Wednesday, August 15, 2012

A Team Blog With No Administrators Is Given To The Authors, For Their Control

We have known, for a while, that every Blogger blog has to have at least one administrator.

That rule is enforced by the Permissions wizard, which gives any administrator the choice to demote or remove any administrator, from the Permissions list - but only when there is at least one other administrator in the list.

When the Permissions list is displayed, if there are at least two members with administrative authority, each administrator entry, in the list, has a link to demote or remove that member. If there is only one member with administrative authority, there is no such link - and that member can be neither demoted or removed from the list.

As long as only the Permissions wizard is used, to demote or remove administrators, this article would be meaningless (see the above link). But, there is another way for administrators to be removed - and this occasionally leaves blogs with no administrator.

If the only way to lose an administrator (or member) from a blog was by using the Permissions list to demote or remove, then the Permissions list setup, as described above, would be sufficient.

Unfortunately, the Blogger - and Google - account deletion processes don't consider the member lists for the blogs owned by the account. When a Blogger account is deleted, the fate of the blogs owned, by that account, has to be decided later.

Any blogs which have only one member (the owner) are either frozen or deleted - as with only one owner, there is no need to keep those blogs. Any blogs with more than one member simply lose that one member. But what if a blog has more than one member, but only one administrator - and that one administrator takes a hike?

With a team blog with one administrator, and one or more authors, losing the one administrator would leave a blog that was being published (by the authors), but could not be managed (because there was no administrator). This would, in the past, lead to panic in the forum.
The administrator for my blog deleted his Blogger account - and now my blog has no administrator! What do we do now?

With no administrator existing, Blogger Support would be summoned, and would have to determine whether a blog:
  • Had no administrators.
  • Had at least one author.
  • Was being requested by a person who had a legitimate need to request control (a former administrator, or a current author).
Failure to ensure that each condition was being properly met could, with the right problem report, allow a hijacker to improperly assume control of someone's blog - with only Blogger Support to blame for enabling the hijacking.

To allow control recovery without needless delay, and avoid the need for endless detail in verifying any such panicky report, Blogger Engineering made a simple procedural change.
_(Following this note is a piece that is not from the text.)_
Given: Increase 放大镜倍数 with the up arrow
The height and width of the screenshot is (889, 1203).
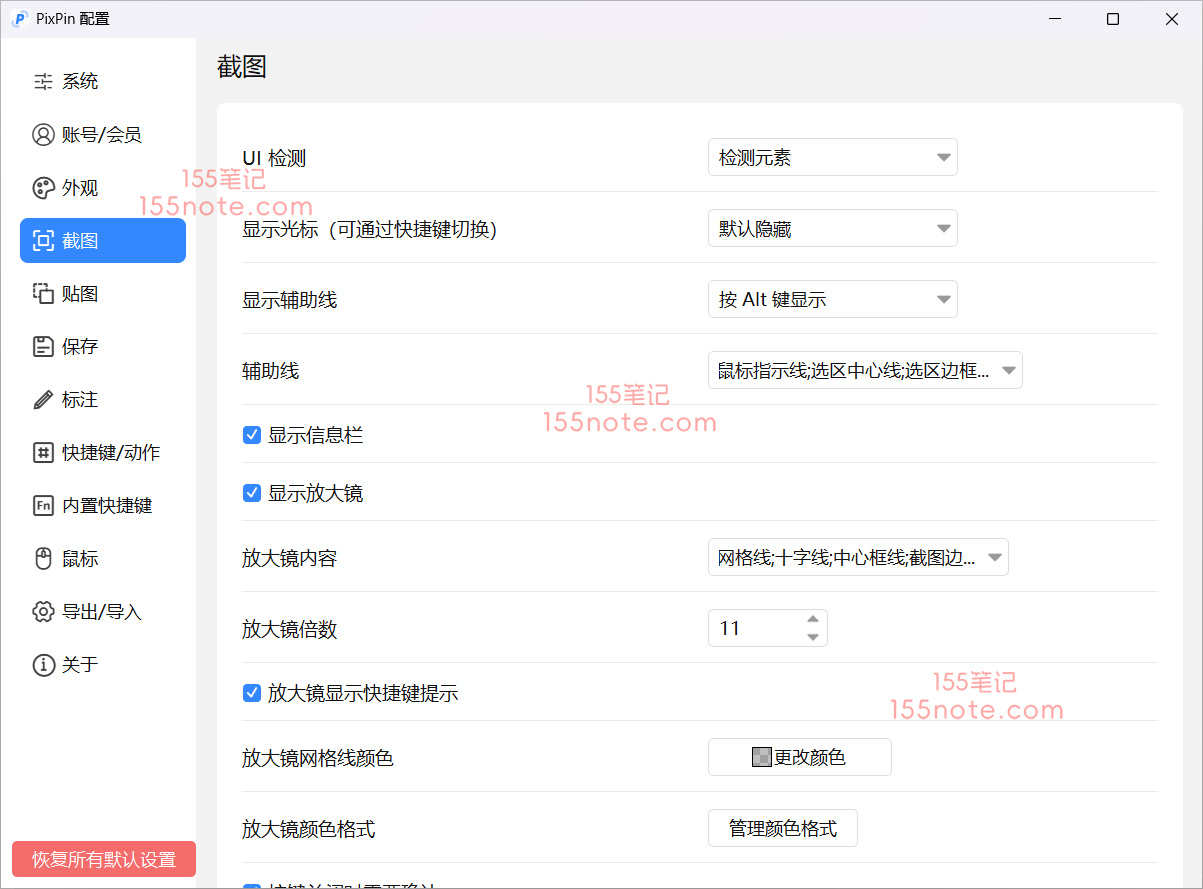Looking at the screenshot, I should 813,620.
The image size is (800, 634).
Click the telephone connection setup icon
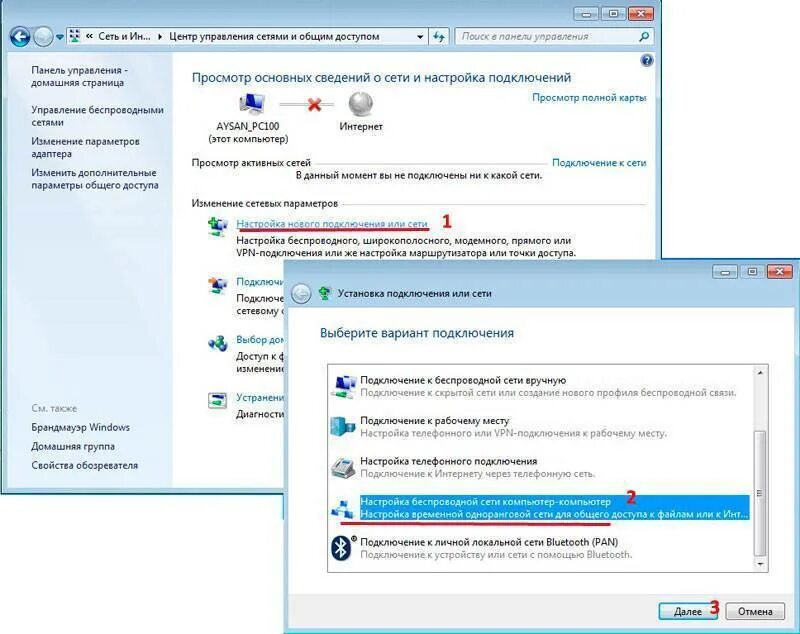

The "Forgot your username or password?" wizard, when control recovery is requested for a blog with no administrator, simply sends the appropriate access tokens (aka "login instructions") to all blog authors - as long as the membership list is well maintained.

Any blog authors, able to receive the login instructions, then become de facto administrators - and can jointly determine the fate of the blog. The control recovery process can be automated, and the risk of possible hijacking of actively owned (administered) blogs is reduced. This simply requires that at least one blog author uses a Blogger account based on an active and genuine email address - and if necessary, can search persistently for the email sent.

When this reset process is done, each author of the blog initially has the same power as each of the other authors. Blogger leaves it to all authors to act honourably - and to politely choose one or more authors to be administrators. As long as the author submitting the reset process is able to locate the email message in his Inbox immediately, he can make himself the sole administrator - if he decides.

If one of the authors has problem locating the email, it's possible that the other newly appointed administrators could unwisely hijack control of the blog. If this happens, it will be up to the authors to jointly establish order. Blogger Support will not be involved in any conflict.

The more authors a given blog may have, the greater the chance that one author, receiving the email message, may act dishonourably, and hijack the blog. In cases where there are a large number of authors (precise number not known, right now), Blogger will defer to the author requesting the reset.

In this case, the author requesting the account reset can enter his email address, that is used by his Blogger account, to have the password reset email sent directly to him.

>> Top

1 comment:

Jiayi Zhou said...

Even after having sent the "forgot your email/password," I still have not been given control of the blog as an administrator.. and the blog still has no administrator.

The original administrator was an old (college) email of mine.. which no longer works. The blogger account for that still exists, but I can't even add it back into the blog to delete old posts.